Salt intake: potential deleterious effects excluding blood pressure.


Antonios TF, MacGregor GA




J Hum Hypertens


Increasing evidence from animal, epidemiological, intervention studies and treatment trials all clearly point to the important role that salt intake plays in determining blood pressure (BP). Of more current interest is whether salt may have other deleterious effects independent of its role in high BP. For instance, salt intake plays an important role in left ventricular hypertrophy independent of its effect on BP. Experimental evidence and some epidemiological evidence also suggest that salt intake may have an adverse effect on stroke mortality which may be independent of its effect on BP. In animal models of renal failure, dietary salt restriction has been found to slow the progression of the renal impairment, but no studies as yet have been reported in humans.

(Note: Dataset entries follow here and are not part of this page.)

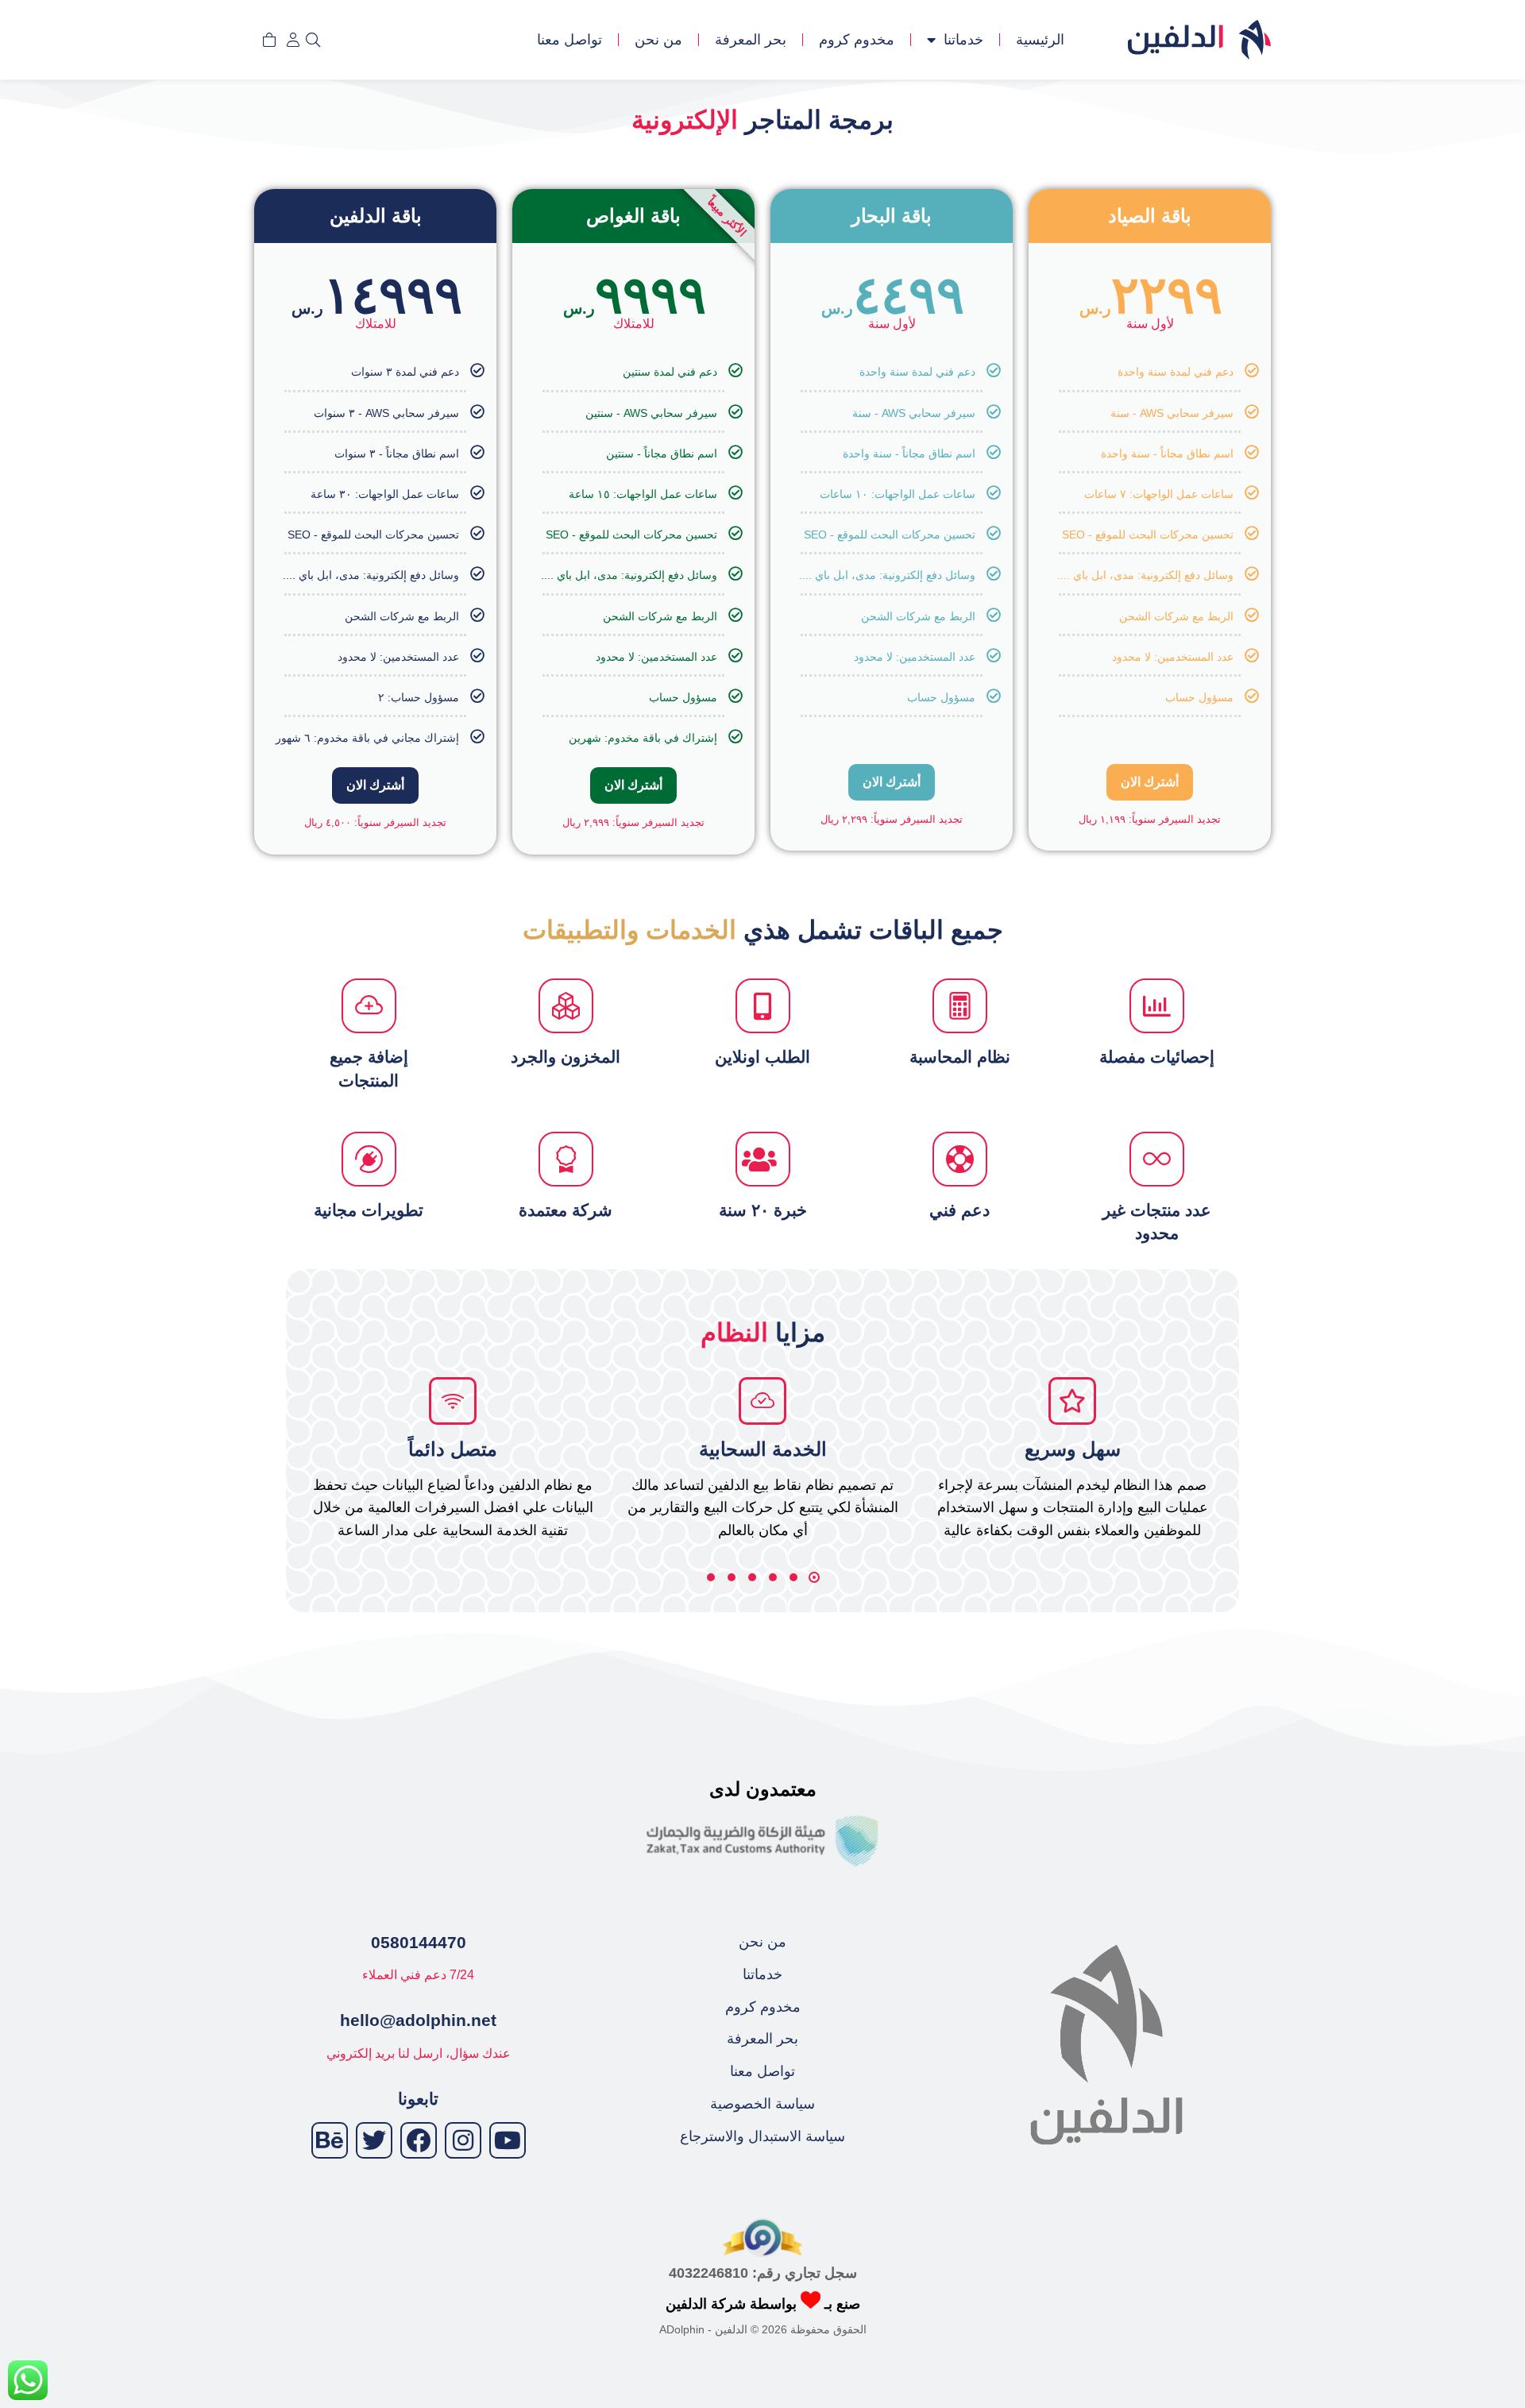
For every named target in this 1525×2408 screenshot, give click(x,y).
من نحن (658, 40)
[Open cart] (269, 40)
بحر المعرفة (750, 40)
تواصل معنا (569, 40)
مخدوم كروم (856, 40)
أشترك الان (1150, 782)
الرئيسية (1040, 40)
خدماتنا (963, 40)
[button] (814, 1577)
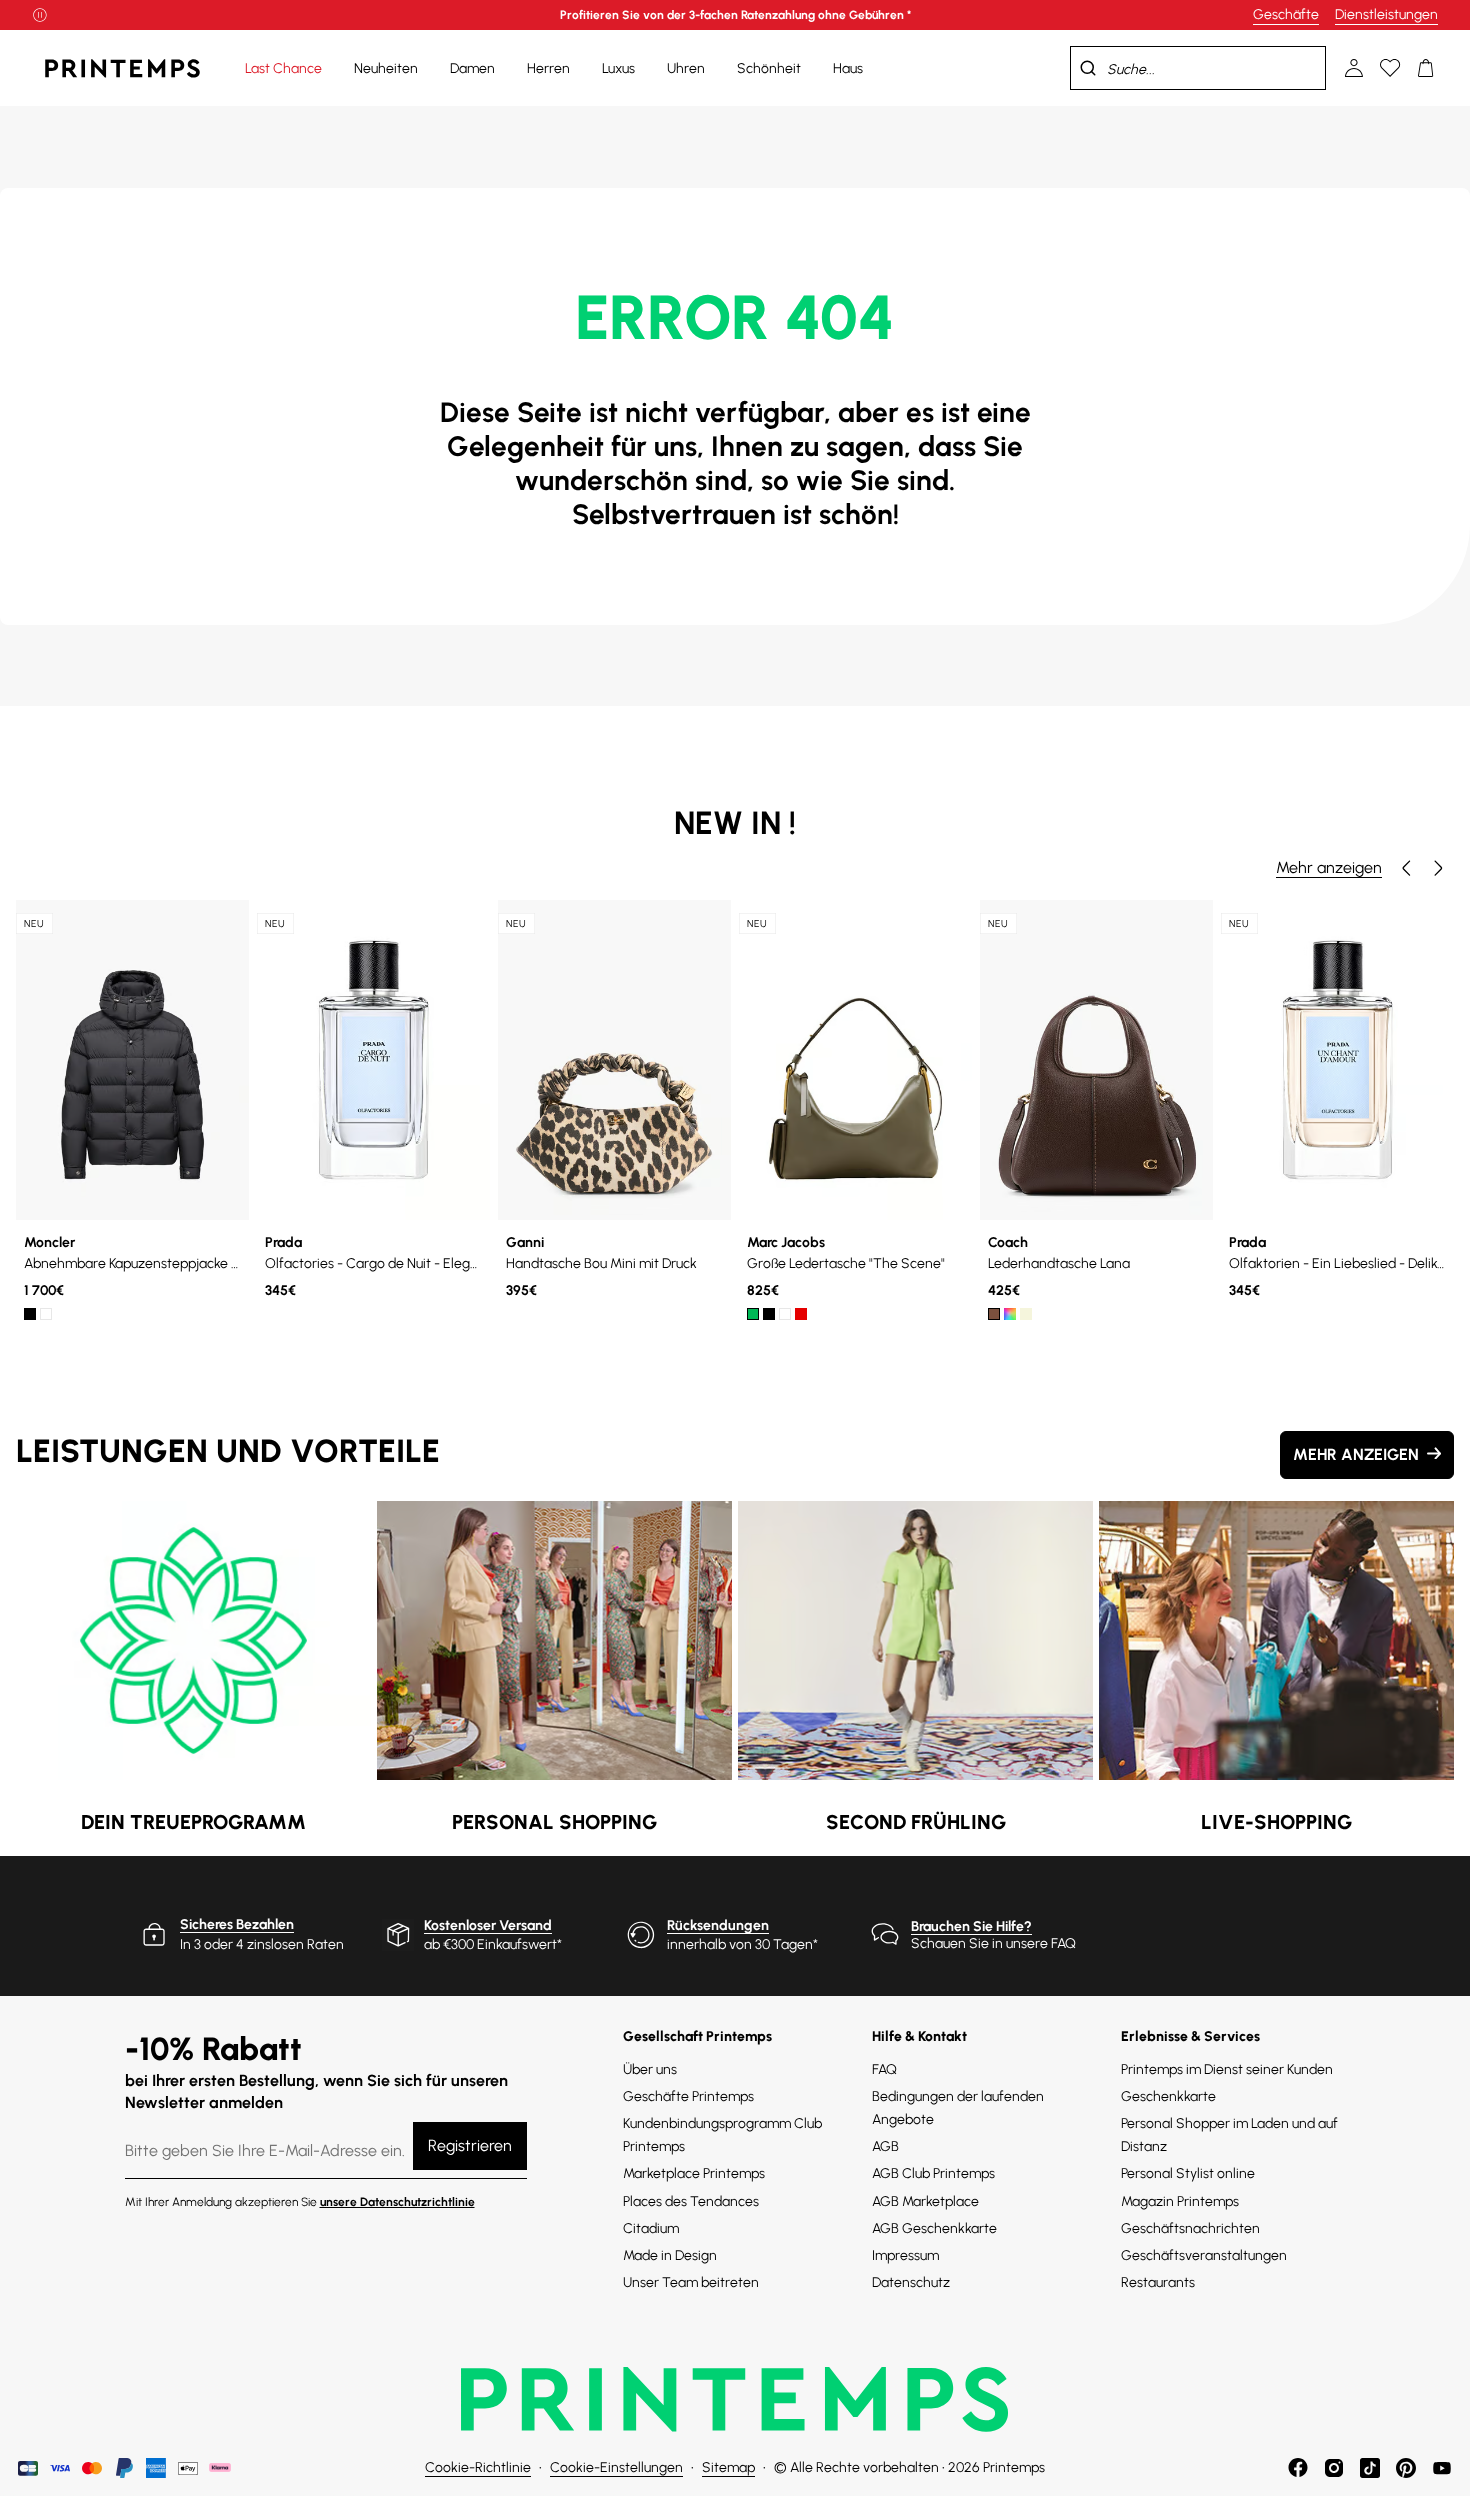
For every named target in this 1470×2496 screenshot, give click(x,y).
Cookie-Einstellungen (616, 2467)
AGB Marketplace (925, 2201)
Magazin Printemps (1180, 2201)
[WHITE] (46, 1314)
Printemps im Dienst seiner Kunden (1227, 2069)
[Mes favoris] (1390, 68)
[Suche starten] (1088, 68)
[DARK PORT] (801, 1314)
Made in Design (670, 2255)
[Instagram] (1334, 2468)
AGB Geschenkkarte (934, 2228)
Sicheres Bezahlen (237, 1924)
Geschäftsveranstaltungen (1204, 2255)
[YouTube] (1442, 2468)
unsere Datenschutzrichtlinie (397, 2202)
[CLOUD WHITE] (785, 1314)
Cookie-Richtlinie (478, 2467)
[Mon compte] (1354, 68)
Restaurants (1158, 2282)
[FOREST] (753, 1314)
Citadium (651, 2228)
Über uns (650, 2069)
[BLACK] (30, 1314)
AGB (885, 2146)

Salt intake has also been associated with asthma, stomach and nasopharyngeal cancer. Increasing salt intake produces changes in the chemical composition of urine, particularly an increase in calcium excretion which will predispose to kidney stone formation and has also been shown to increase hydroxyproline excretion indicating increased bone resorption. It is likely that a high salt intake may be one of several factors aggravating osteoporosis. This may be particularly relevant in patients with essential hypertension who already have an increased urinary calcium excretion and may in the long term be at greater risk of osteoporosis. Restriction of salt intake reduces urinary calcium excretion and, perhaps, like thiazide diuretics may be beneficial in the long-term prevention of bone demineralisation.